Rod Hodgson from Maurice Blackburn Lawyers, Haneef's lawyer said that Haneef was "extremely happy" but made no indication if Haneef would return to Australia.

== Return to India ==
Haneef's passport was returned to him, but his work visa was not returned. Within hours Haneef boarded a flight home to India. Immigration authorities prevented him holding a press conference prior to his departure. The 60 Minutes program broadcast an interview with him conducted before he left the country, on 29 July.

Peter Russo explained Haneef's decision to return home immediately as being motivated by a desire to see his family, in particular, his sick mother.

On 28 July, the Immigration Minister stated:

After taking advice, including from the Australian Federal Police, I have indicated that the Commonwealth has no objection to Haneef leaving Australia. Indeed the effect of the visa cancellation is that he should remove himself, he should depart Australia in any event,

A day later, Minister Kevin Andrews used the fact that Haneef had acted in accordance with his own advice as evidence that "heightens, rather than lessens" his suspicions about the correctness of his own as yet unpublished assessment of Haneef's alleged bad character.

=== Job kept open ===
There were mounting calls in Australia for the doctor to be allowed back to work, and the Gold Coast Hospital where he was working has said Haneef's job is waiting for him if he regains the visa. Haneef has not returned to this job, choosing to pursue a career in Dubai.

=== Family reactions ===
Haneef's family celebrated his release. "We've always known that he was innocent and now everyone else knows it too," Haneef's sister, Sumayya said. "It's been a year since we've last seen him and this last month has been so traumatic for us. We're all waiting to finally meet him. My brother has suffered so much this past month."

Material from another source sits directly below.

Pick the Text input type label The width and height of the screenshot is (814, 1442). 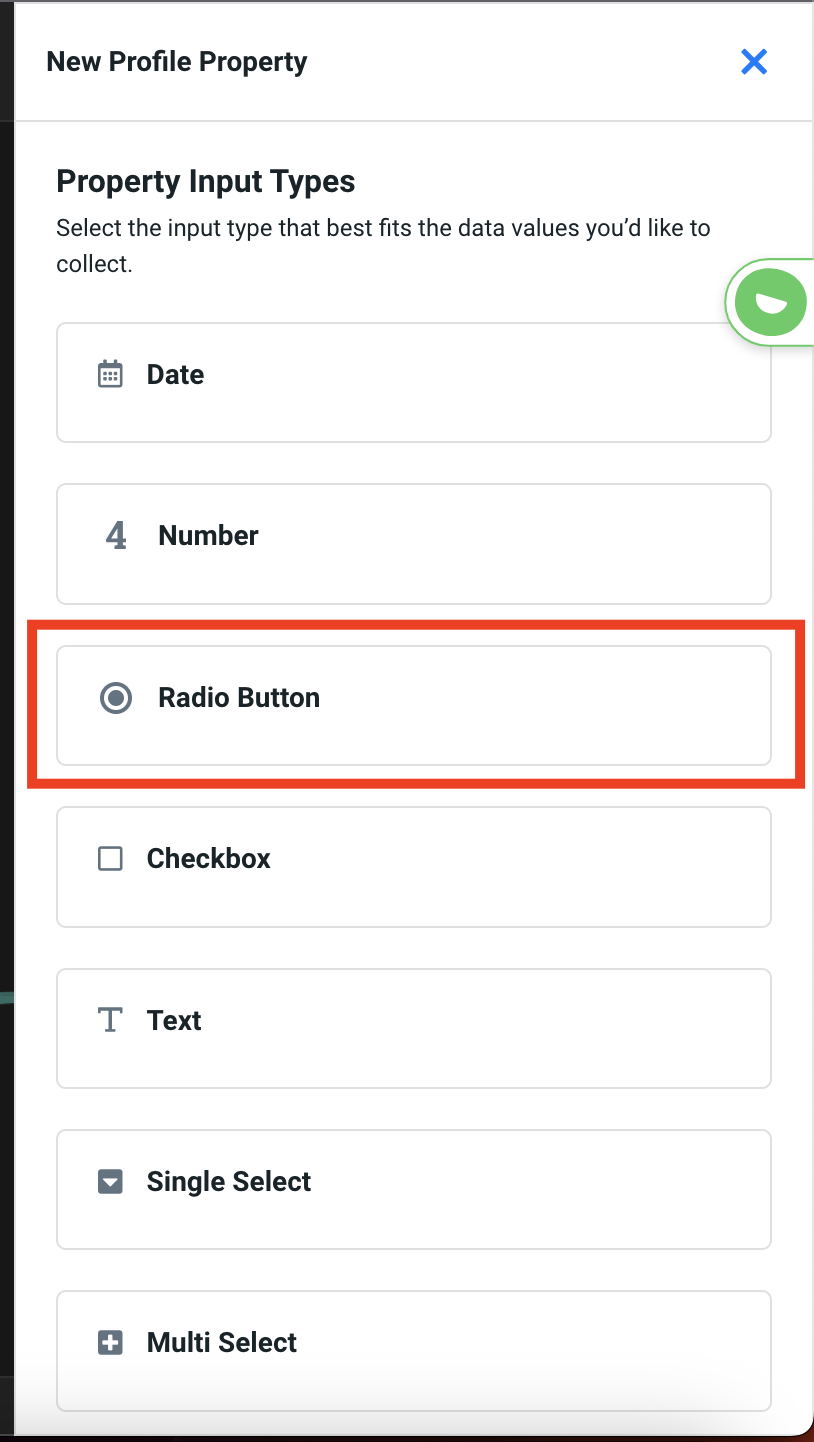click(x=174, y=1021)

== Court case and return of visa ==

While in India, Haneef applied to have his visa reinstated through judicial review. The matter was held before Justice Spender, who on 20 August 2007 quashed Andrews' decision to cancel the visa. Spender ruled that the term "association" should not include mere social, family or professional relationships.

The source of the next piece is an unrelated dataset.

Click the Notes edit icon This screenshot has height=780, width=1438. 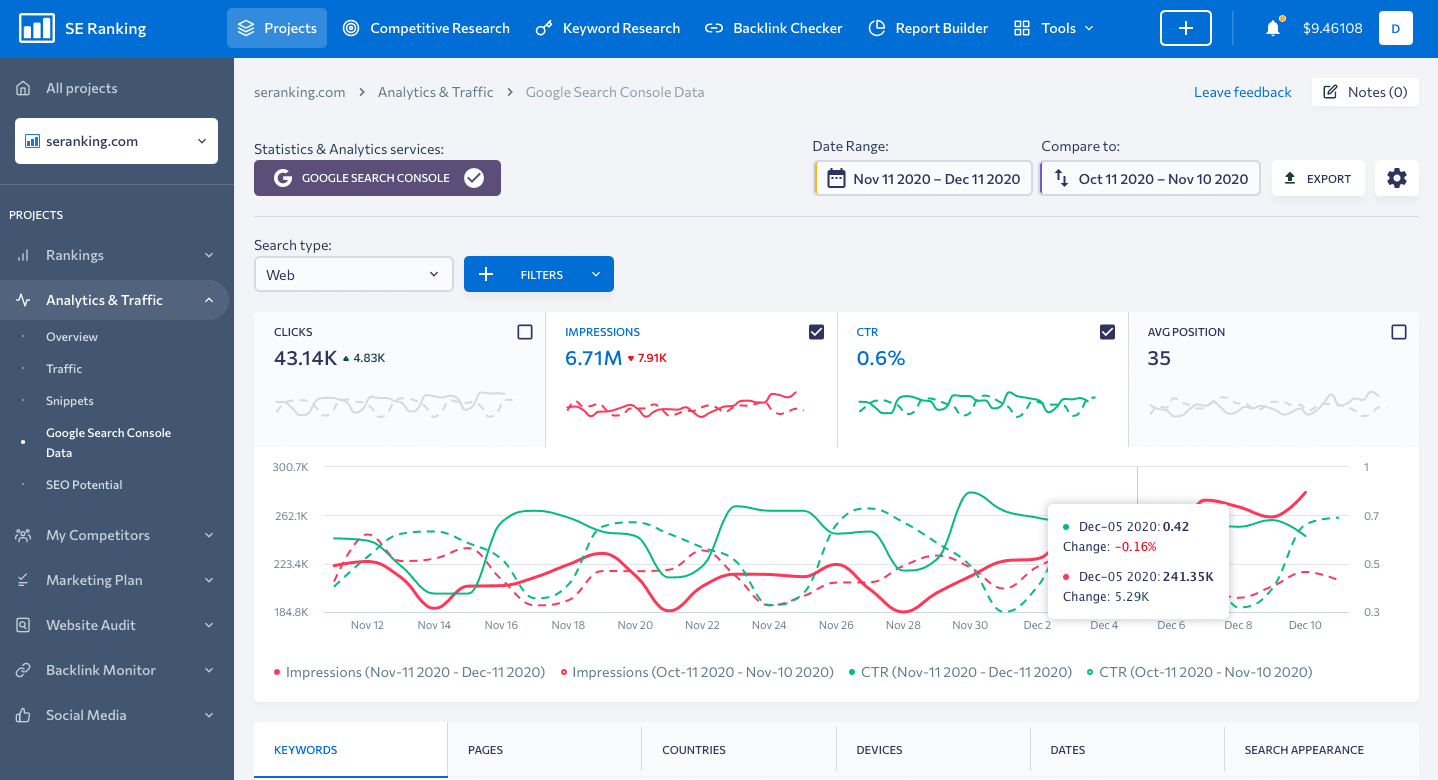[x=1330, y=92]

The government unsuccessfully appealed against the decision. After the verdict Haneef's visa was returned to him and the Gold Coast Medical Association and the Queensland Premier announced he is eligible to re-register with the medical board to practise in Queensland.

== Evidence of John Howard's involvement ==
During the 2008 inquiry into the Haneef affair, documents revealed that former Prime Minister John Howard became involved in the case within 48 hours of Haneef's arrest. Lawyers in the case have suggested that the early involvement of the Prime Minister meant that John Howard colluded with Immigration Minister Kevin Andrews to politicise the issue. John Howard has maintained that he had no involvement with the handling of the Haneef case.

== The Clarke Inquiry and Report ==

On 13 March 2008, the Commonwealth Attorney-General Robert McClelland announced former New South Wales Supreme Court Justice, the Hon. John Clarke SC would chair an inquiry into the 'arrest, detention, charging, prosecution and release' of Dr Haneef (the Clarke Inquiry).

The attorney-general labelled the Clarke inquiry a "judicial inquiry" [see Press Release 13 March 2008]. Dr Haneef's Lawyer, Stephen Keim called it a "virtual inquiry". The president of the Australian Council for Civil Liberties, Terry O'Gorman, called it a "Mickey Mouse inquiry".

The report was presented to the government on 21 November 2008, and to the public about 23 December 2008. (The government said it had delayed the release due to concerns it could impact trials in the United Kingdom.) The government responded.

The report concludes:
- The evidence against Mohamed Haneef was "completely deficient".
- ASIO reported to the government two days after Haneef's arrest that there was no information that he was guilty of anything;
- Commander Ramzi Jabbour, manager, counter-terrorism (domestic), had lost objectivity and was "unable to see that the evidence he regarded as highly incriminating in fact amounted to very little"; and
- Police officers Neil Thompson and Adam Simms, who interrogated Haneef, refused to charge him, so Jabbour did so himself.